The Best Sugar Cookie
www.twosisterscrafting.com
When Nancy and I were little, our favorite time of the year was Christmas (okay, it still is). Our mom would begin baking two weeks before Christmas to make sure she got everything done. One of the first things she would make was sugar cookies. We would sit around the table, listen to Christmas Carols, and frost cookies. Nancy and I have continued that tradition. We have gone through many different recipes. Some didn’t taste good, but held their shape. Some were delicious, but spread so much you couldn’t tell what it was. We finally found the best sugar cookie recipe. It’s delicious and keeps the shape of whatever cookie cutter you use. Sugar cookies used to be Christmas only for us, and now we use them all year long.
Add the 4 sticks (2 cups) of butter and 2 cups of white sugar to your mixer. A word about the butter, we use Sweet Cream Salted Butter when we are baking and I think it tastes great with these sugar cookies too. The butter needs to be softened but still cold. A prime culprit for dry sugar cookie dough is butter than is too warm and soft. I let the butter sit out on the counter for just under an hour before I start making the cookies – this seems to be the perfect amount of time for me. The butter is still cold to the touch but you can press into the stick with your fingers. In the past, when in a rush, I have softened the butter in the microwave but inevitably the dough that I get is on the “crumbly” side. Cream the butter and sugar until it is completely mixed.
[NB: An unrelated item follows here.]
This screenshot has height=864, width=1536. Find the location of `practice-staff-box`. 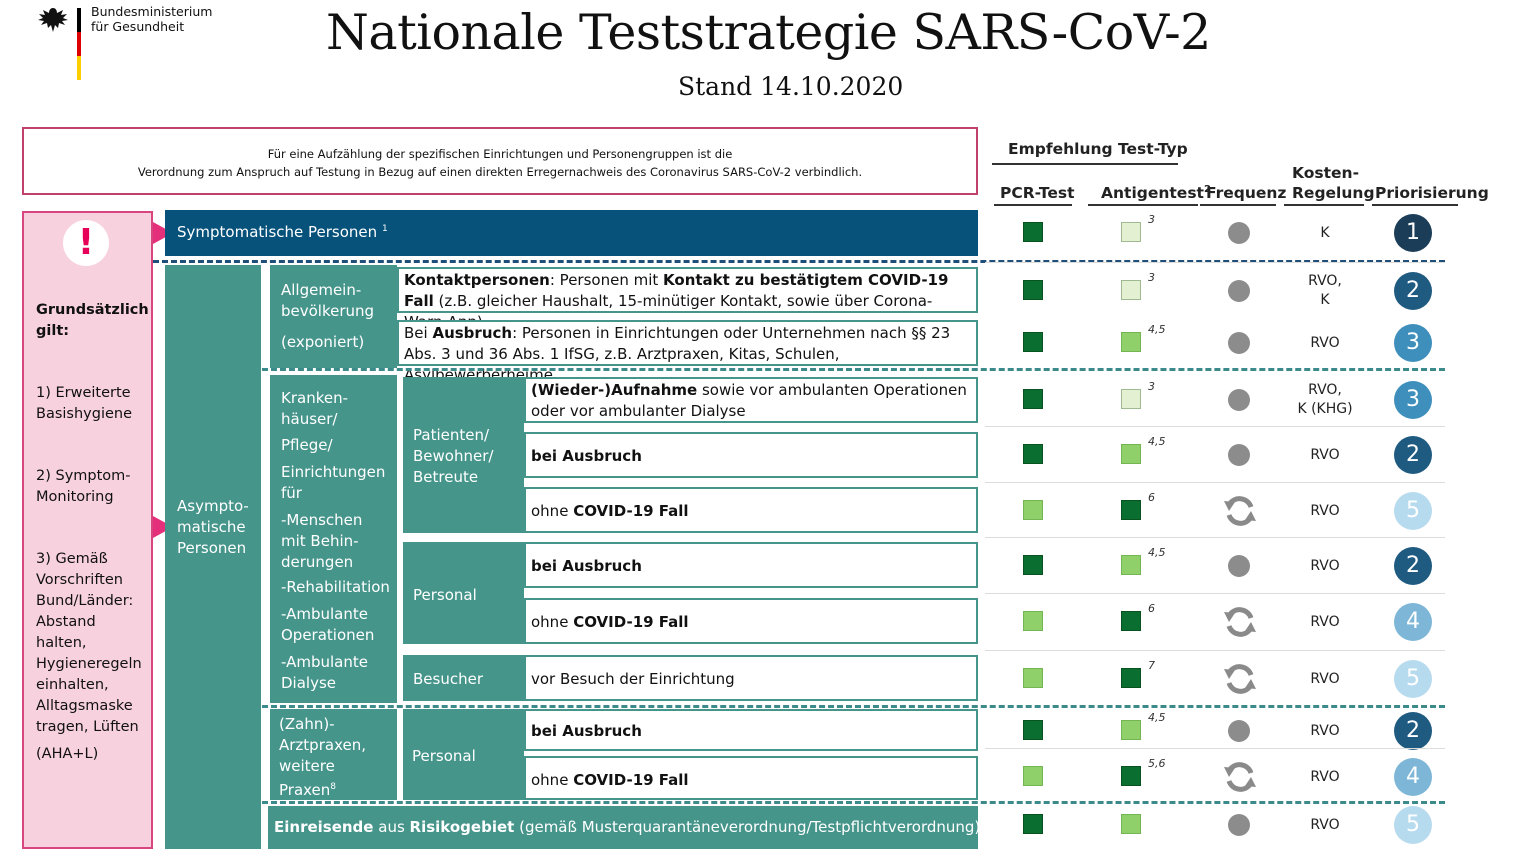

practice-staff-box is located at coordinates (464, 754).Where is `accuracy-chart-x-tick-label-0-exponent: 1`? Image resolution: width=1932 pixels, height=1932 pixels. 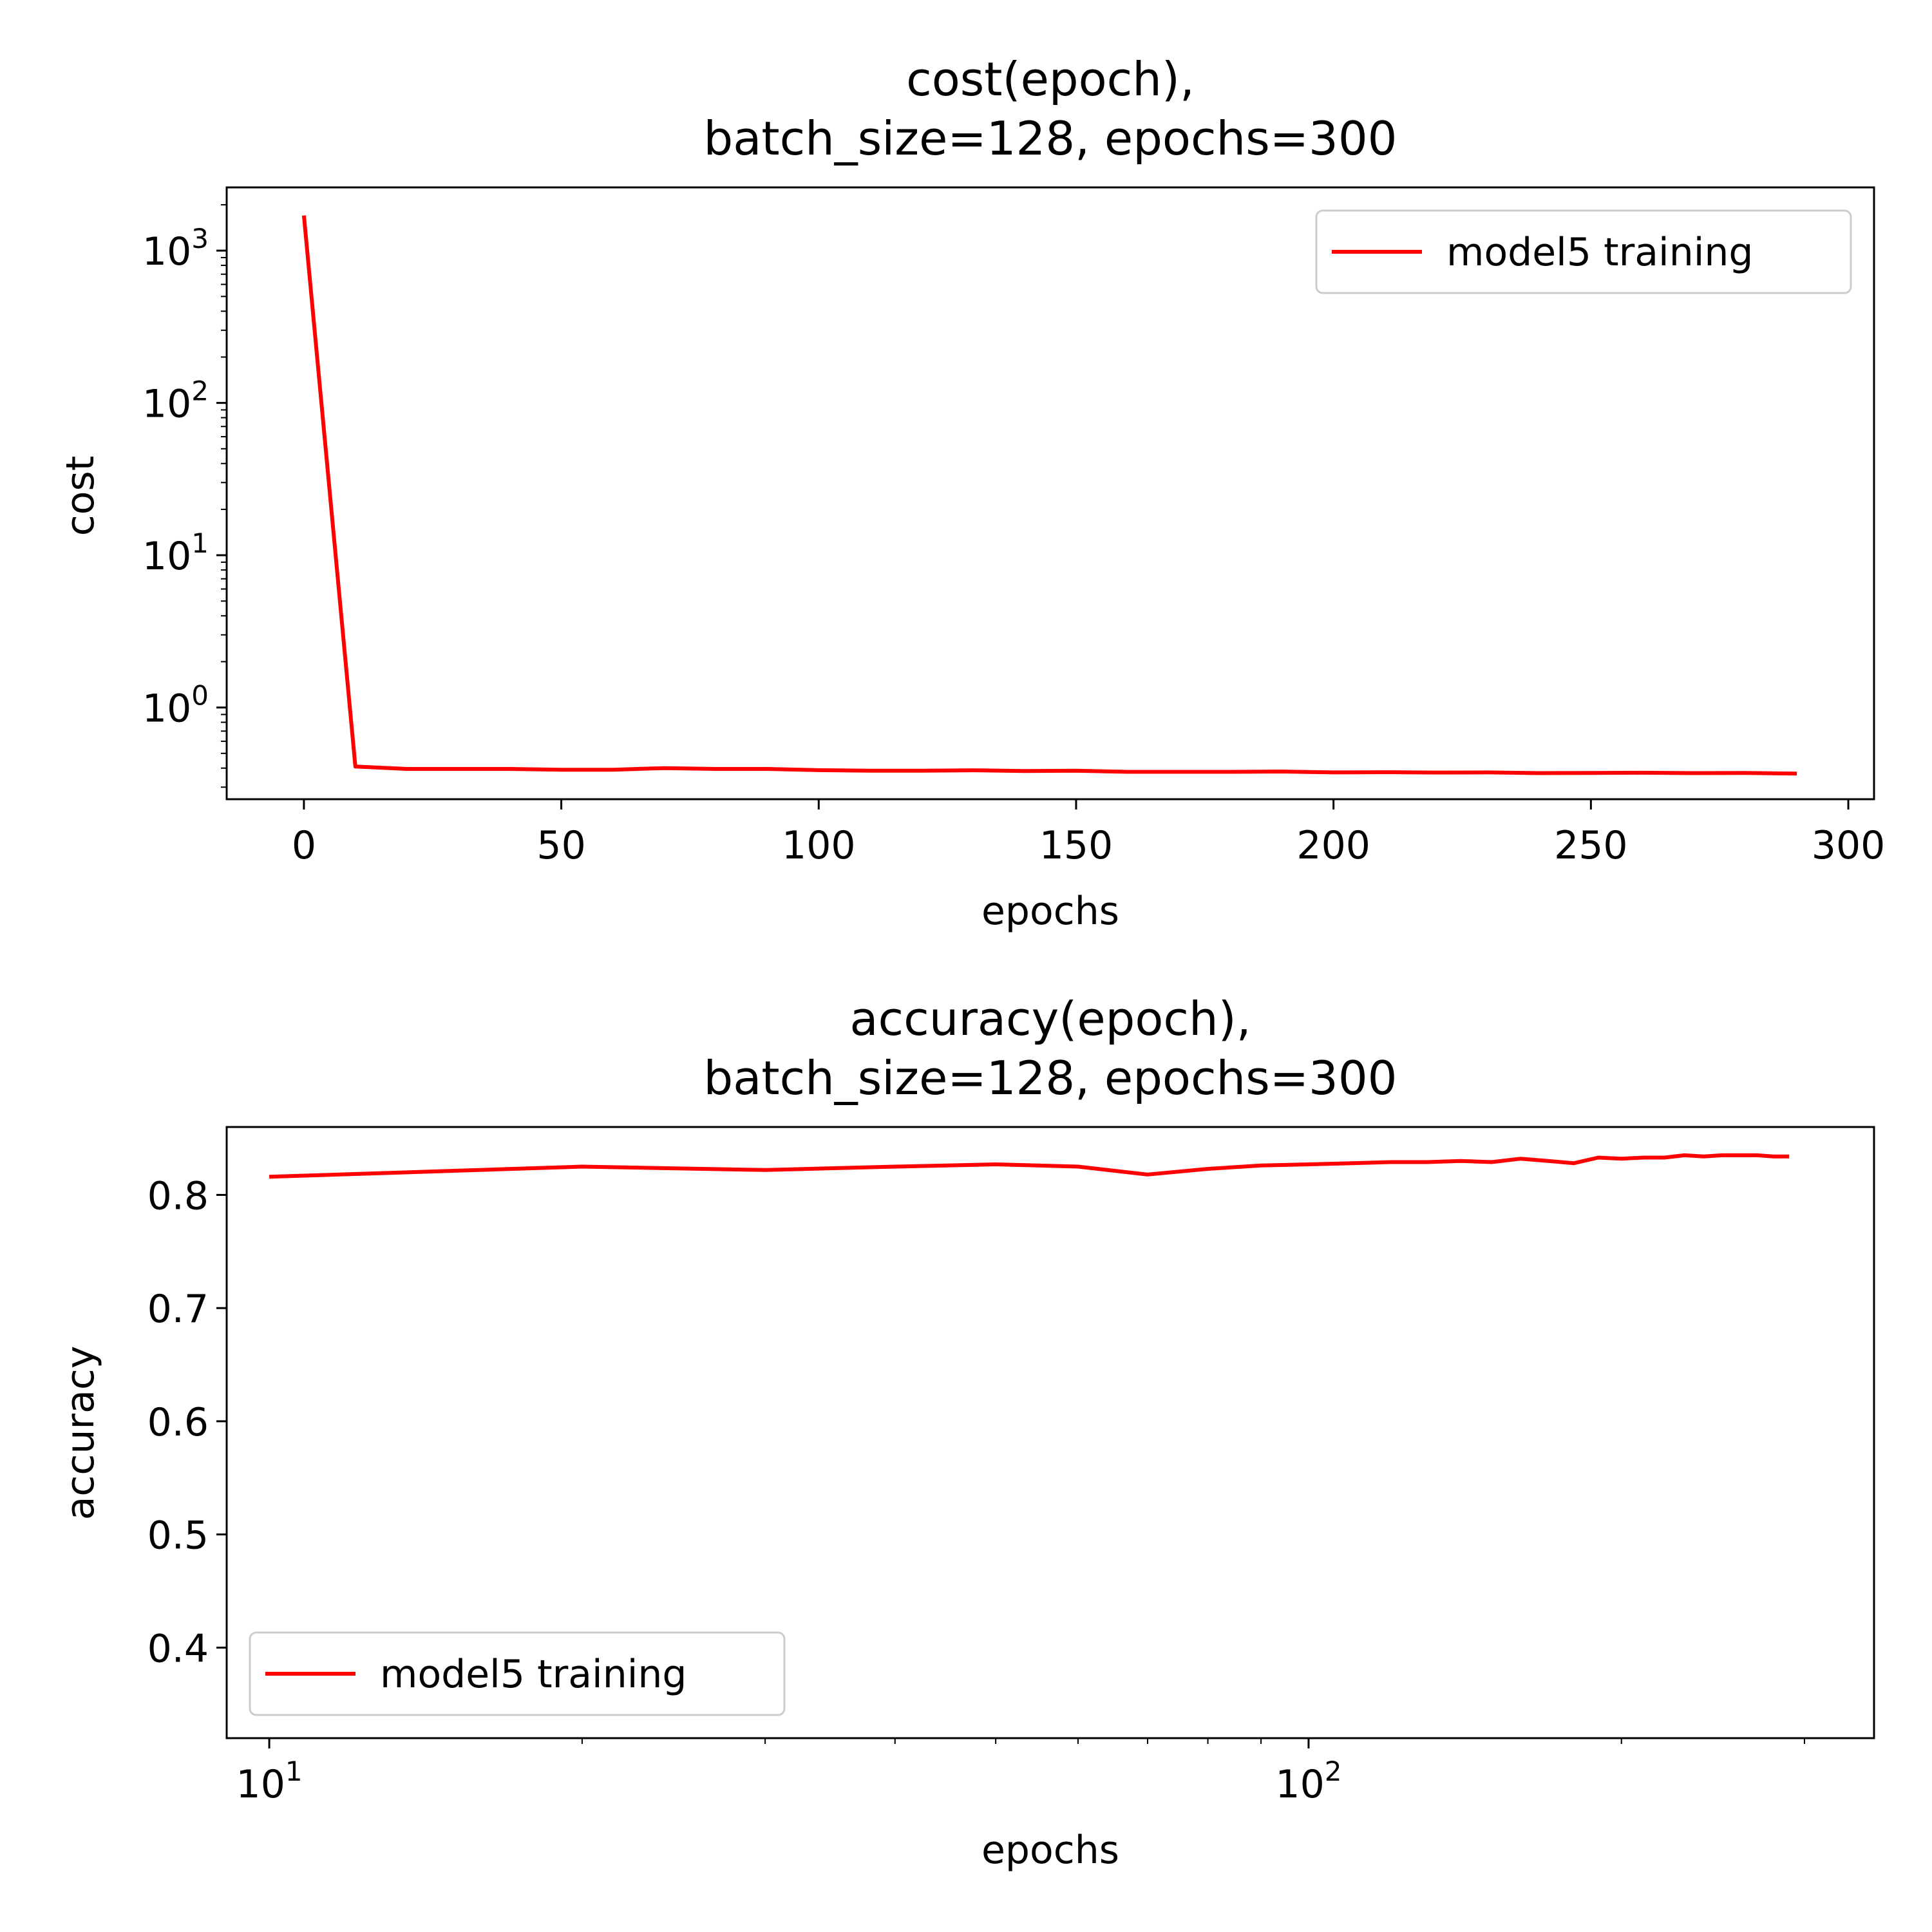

Do not over-mix. Add 2 tablespoons of vanilla and 2 eggs.. I know that sounds like a lot of vanilla but this recipe needs a little extra moisture and the cookies will taste great. Mix the cookie dough until light and fluffy. Add 4 teaspoons of Baking Powder and mix. Then mix in the 6 cups of flour two cups at a time.
This is what the dough should look like after you have added the 6 cups of Flour. The flour should be completely incorporated and the dough should be firm but not dry or crumbly. If the dough seems drier than this, add a tiny bit of vanilla or milk and mix again. You do not need to chill this dough before cutting out the cookies. In fact, the cookies come out best if the dough hasn’t been chilled.
Roll a handful of the dough out on a prepared surface until it’s about 3/8? thick. Cut out shapes with cookie cutters. Bake at 350 degrees for 6-8 minutes depending on the size of the cookie. Do not over-bake! We like thicker sugar cookies so they will hold a good amount of frosting. If you make your cookies on the thick side like we have done in the pictures here, you should cook them 7-8 minutes but no longer. They might not look done to you but they are.
Take them out of the oven. You don’t want them to start browning around the edges the way you would with Chocolate Chip Cookies for example. Over-baking is the prime culprit if you feel your sugar cookies seem dry. If you roll out thinner cookies, or use smaller cookie cutters than the ones we have used here, you should only bake the cookies 6 or 7 minutes.
This recipe will make quite a bit of cookies but the actual number depends on the size of the cookie cutters you are using. Using these large-ish cookie cutters, we made 36 cookies. If you only need a couple dozen cookies, you can cut this recipe in half.
INGREDIENTS
- 2 cups Sweet Cream Salted Butter (softened)
- 2 cups Sugar
- 2 Eggs
- 2 tbsp. Vanilla
- 4 tsp. Baking Powder
- 6 cups Flour
- Add butter and sugar to your mixer. Cream the butter and sugar until it is completely mixed. Do not over-mix.
- Add vanilla and eggs and mix until completely incorporated.
- Add Baking Powder and mix.
- Mix in the flour two cups at a time.
- Do not chill the dough, the cookies will bake better if the dough is at room temperature.
- Roll a handful of the dough out on a prepared surface until it's about 3/8" thick and cut out shapes with a cookie cutter.
- Bake at 350 degrees for 6-8 minutes depending on the size of the cookie. Do not over-bake.